Kollyva

A Delicious Place is a placemaking activity composed of a series of actions that were hosted at the Pame Kaimakli 2020 festival in Nicosia. The festival’s main theme revolved around the topic of food as a socio-cultural, artistic and placemaking activity. Overall the festival*, initiated two, two-month long workshops, three theatrical performances, two film screenings, two ethnographic audiovisual projects, a series of open-air dinners, neighborhood walks and a pop up short documentary festival around the role of food in the placemaking process.

Three video documentaries were produced as part of the A Delicious place’s Festival actions documenting community stories in relation to the topic of food.
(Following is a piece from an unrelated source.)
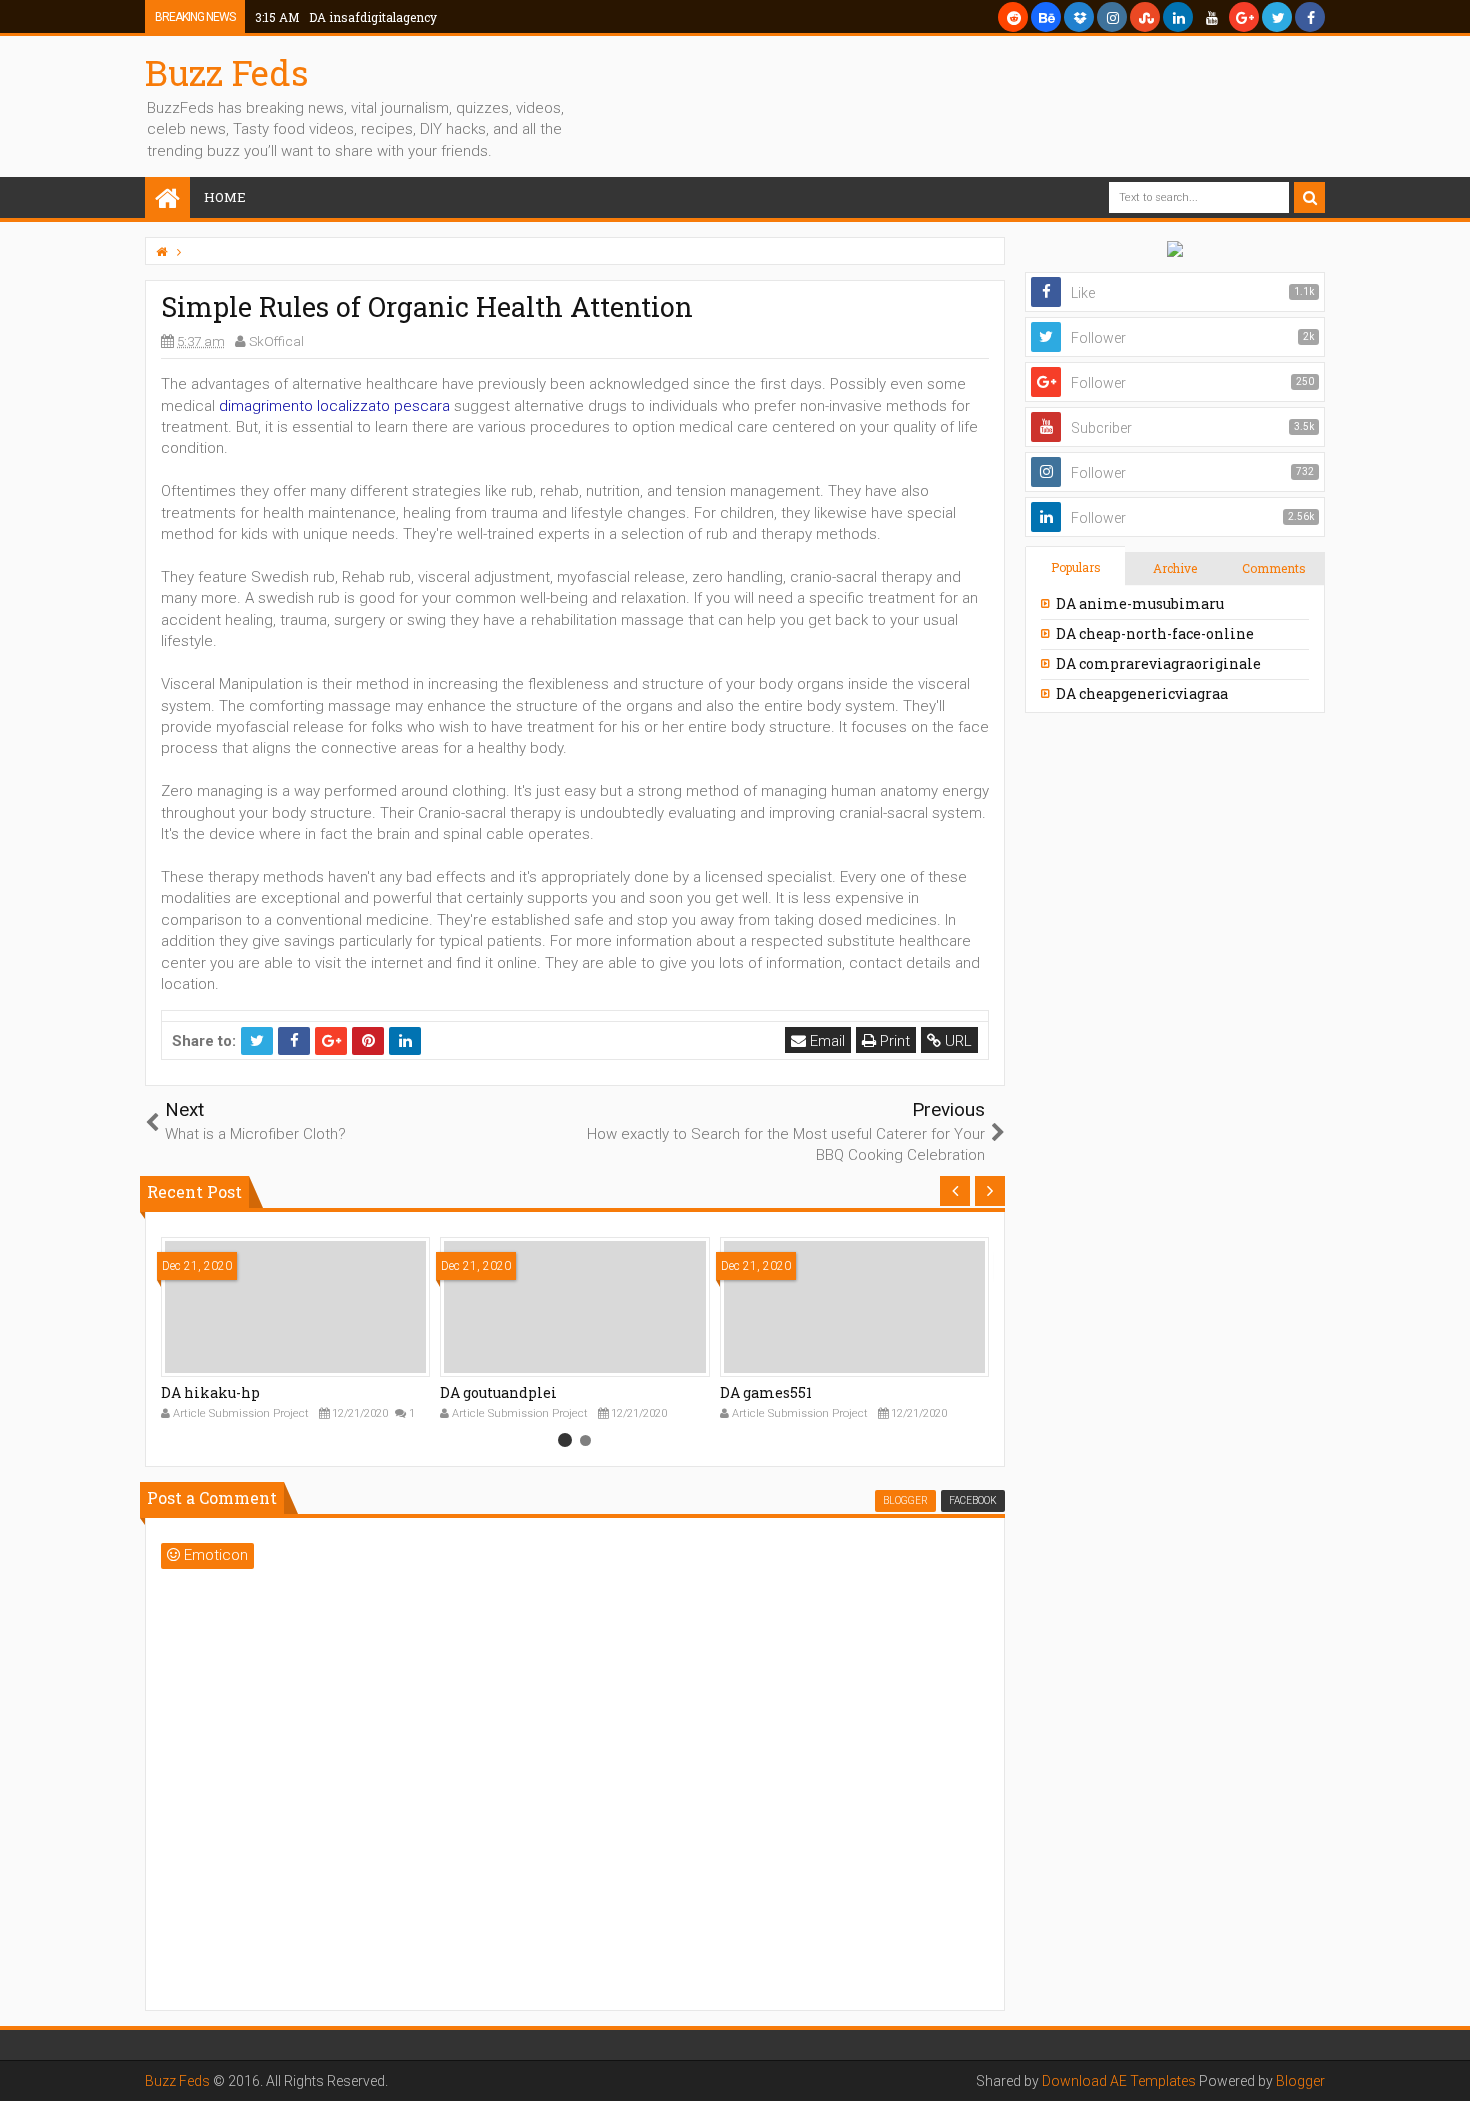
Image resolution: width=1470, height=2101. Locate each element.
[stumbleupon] (1145, 17)
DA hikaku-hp (210, 1392)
One of the video documentaries, records the making of the local Cypriot dish kollyva and projects this story in parallel with a comical performance written by award winning writer Costas Mannouris and performed by the well known actress Popi Avraam. 

Kollyva is a dish made liturgically in the Eastern Orthodox Church and offered in the memory of the dead. There are different versions of the kollyva recipe but the principal ingredients is boiled wheat kernels, sesame seeds, almonds, ground walnuts, cinnamon, sugar, pomegranate seeds, raisins, and anise. The kollyva are offered in honour of the deceased after Sunday’s mass amongst those attending, and also distributed to relatives or friends of the deceased. 

In the Kaimakli neighborhood we met Mrs. Sofia who is the kollyva maker for the neighborhood church where we could discuss more about this tradition and record the making of the dish. 

The macabre topic of kollyva is also the main source of inspiration  for local writer Costas Manouris to write his play Mpoukia kai Sygxorio which was performed in the Pame Kaimakli festival. The play  follows the life of Aleka Kanta, a kolyva boutique owner who attempts to redefine the sacred tradition. 

This brilliant performance presents a humorous take on Cyprus’ local food and culture, using the tradition of kollyva as a departing point for talking about lots of cultural taboos!